Born unable to Swallow how to succeed in college as student with disabilities
Sarah Boury’s graduation ceremony was a milestone for her, but also a reminder of the kind of challenges she and other college students who are deaf face — something she wants to change.
Boury — of Ankeny, a native of Des Moines and whose mom is a professor at Iowa State University — graduated this year from the University of Northern Iowa with a bachelor’s degree in family services and social work.
UNI highlighted her as a history-making graduate — having earned her double-major degree while deaf, breathing with one lung and on a tube-feeding system.
However, Boury said, “I just felt like I was missing out on the graduation ceremony,” because there was no interpreter or captioning available. Everyone has masks on as a health precaution against COVID-19 and leaving her unable to read lips compounded those issues.
The pandemic also created new accessibility problems for her by way of remote learning, but accessibility was always something Boury had to consider when weighing her college options for where she would be successful.
More than 19% of U.S. undergraduate students and almost 12% of postbaccalaureate students live with conditions including blindness, deafness or being hard of hearing, mobility impairment, speech or language impairment, or mental health problems, according to the most recent data from the National Center for Education Statistics. NCES data from 2017 showed that students with disabilities were more likely than their peers to have left college without a degree and less likely to have attained a degree within six years.
Boury said she knew from her high school accommodations and Individualized Education Program what she would need from a college, and that included a campus that was easy to get around on, and “I also needed to make sure (a college) would provide a sign language interpreter.”
Boury said one school she visited did not really provide or have high-quality interpreters, so “Obviously, it wasn’t a choice.”
Before the pandemic, she said she would sit at the front of the class with an interpreter, and she would also have a note-taker.
She was not interested in remote learning before, because “I knew that it would be a challenge.”
Boury finished her degree virtually because of the pandemic, however, and “It was much harder for me, virtual.”

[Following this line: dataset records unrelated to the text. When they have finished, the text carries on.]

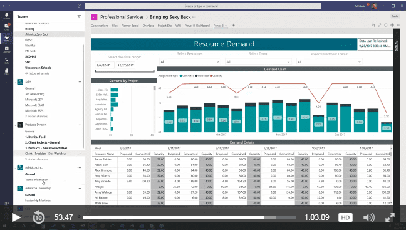
Task: Open the Chat icon in left rail
Action: [6, 27]

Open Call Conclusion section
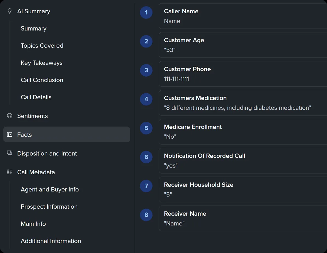pos(42,80)
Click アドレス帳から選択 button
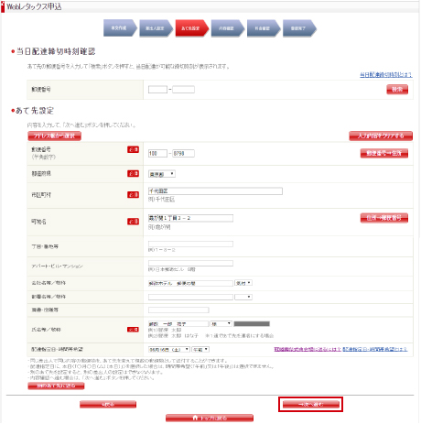 pos(54,136)
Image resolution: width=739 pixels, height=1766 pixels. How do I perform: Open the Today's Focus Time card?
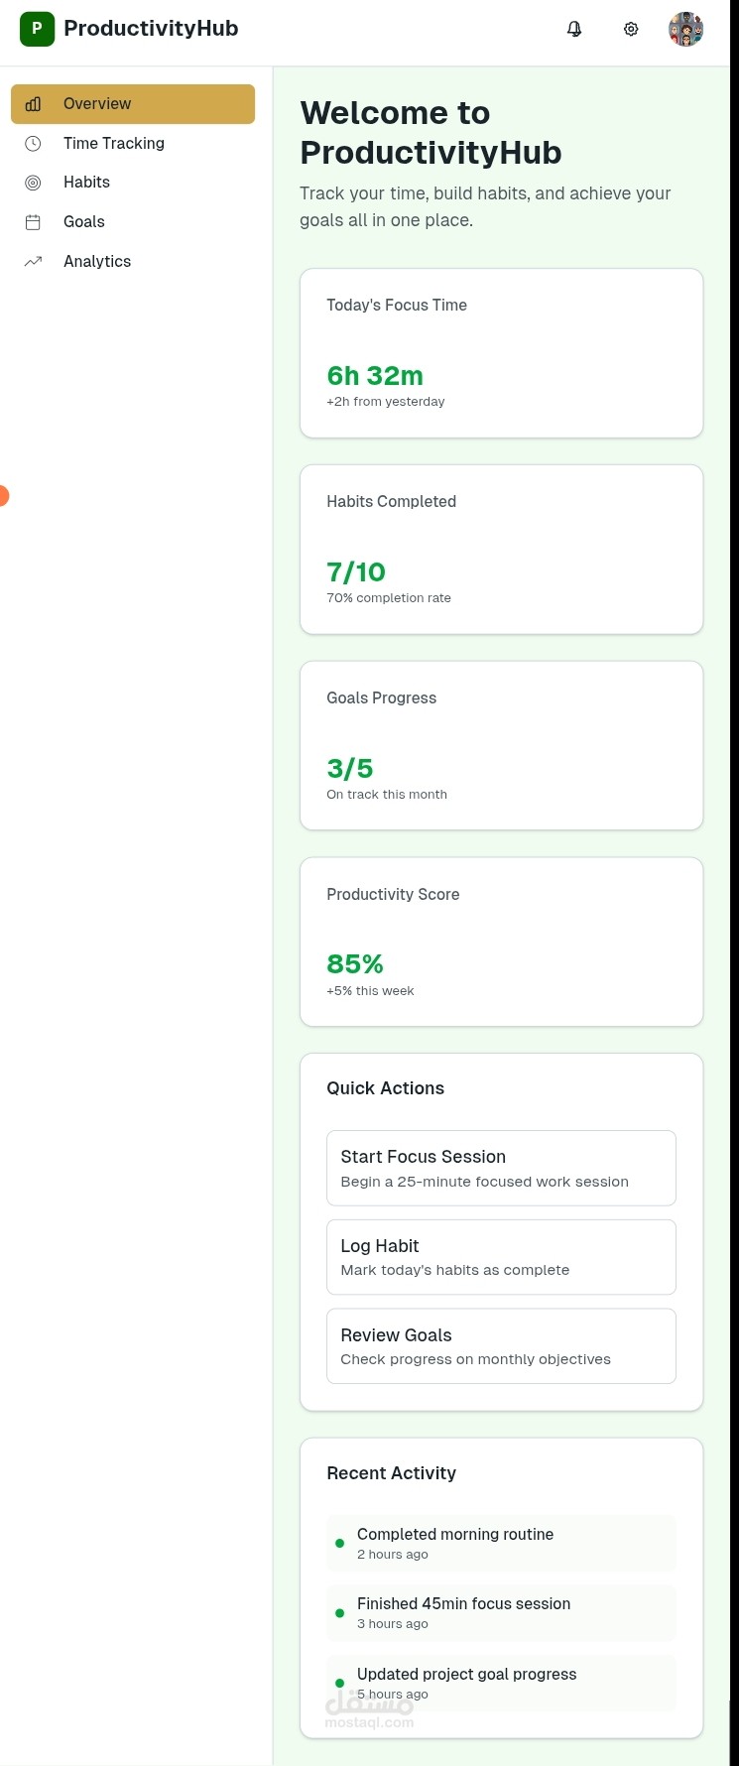coord(501,353)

There was having to juggle two live screens — one for her class and one for her interpreter — with the workaround being to have her interpreter join the Zoom class.
Then there was also that Zoom did not offer automatic closed captioning. That meant her professor for a class had to type in what they were saying, but sometimes that information was not complete or of good quality to continue through a whole virtual meeting, Boury said.
Zoom announced in February that it’s “working towards making live transcription available to all of our users in the fall of 2021. To help free account holders who want live transcription before then, we will also be offering live transcription to meeting hosts upon request.”
Addressing technology companies, Boury said, “I hope that there is better captioning because sometimes the captioning is not accurate. There are many mistakes in the captioning. Captioning improvement would be a big thing for me.”
Beyond the pandemic, a 2015 analysis published in the “Journal of College Student Development” that looked at barriers college students with disabilities face found the most common barrier was that students avoided asking for accommodations because of being “judged, humiliated, and embarrassed by instructors, either in private or in front of the class” before, or “because they did not want to be regarded as ‘less capable of making it through the class.’”
Inexperienced or unresponsive advisers, physical and mental challenges, social stigma, and feeling intimidated by disability staff intended to help them were also among the issues students in the study said they experienced.
“Many students felt conflicted about using disability support services on campus because they did not know how to be a self-advocate or what to advocate for,” the study found. “Students confessed they did not understand who were eligible for services and what kind of services they would obtain, thus making it even more bewildering.”
The Chronicle of Higher Education reported last month that some students also do not want the accommodations granted because of the pandemic to go away as campuses return to pre-pandemic operations, as the playing field got leveled.
Boury wants to work for change in her career, through Mainstream Living — an Iowa organization that serves adults with intellectual and physical disabilities, brain injuries, mental illness, or who are medically fragile — or by going to graduate school for a master’s degree in social work or student disability services and then working with students in a disability office.
She’s been turned down by a master’s program in Iowa but said she will apply again and would love a summer internship with student disability services.
“Advocate for yourself,” is the advice she would give her earlier self or another student with a disability going off to college. “Push for what’s needed, and push to make it happen. Explain to them what’s needed. Set up meetings to make sure there’s a way you can speak up for yourself and work with the team.”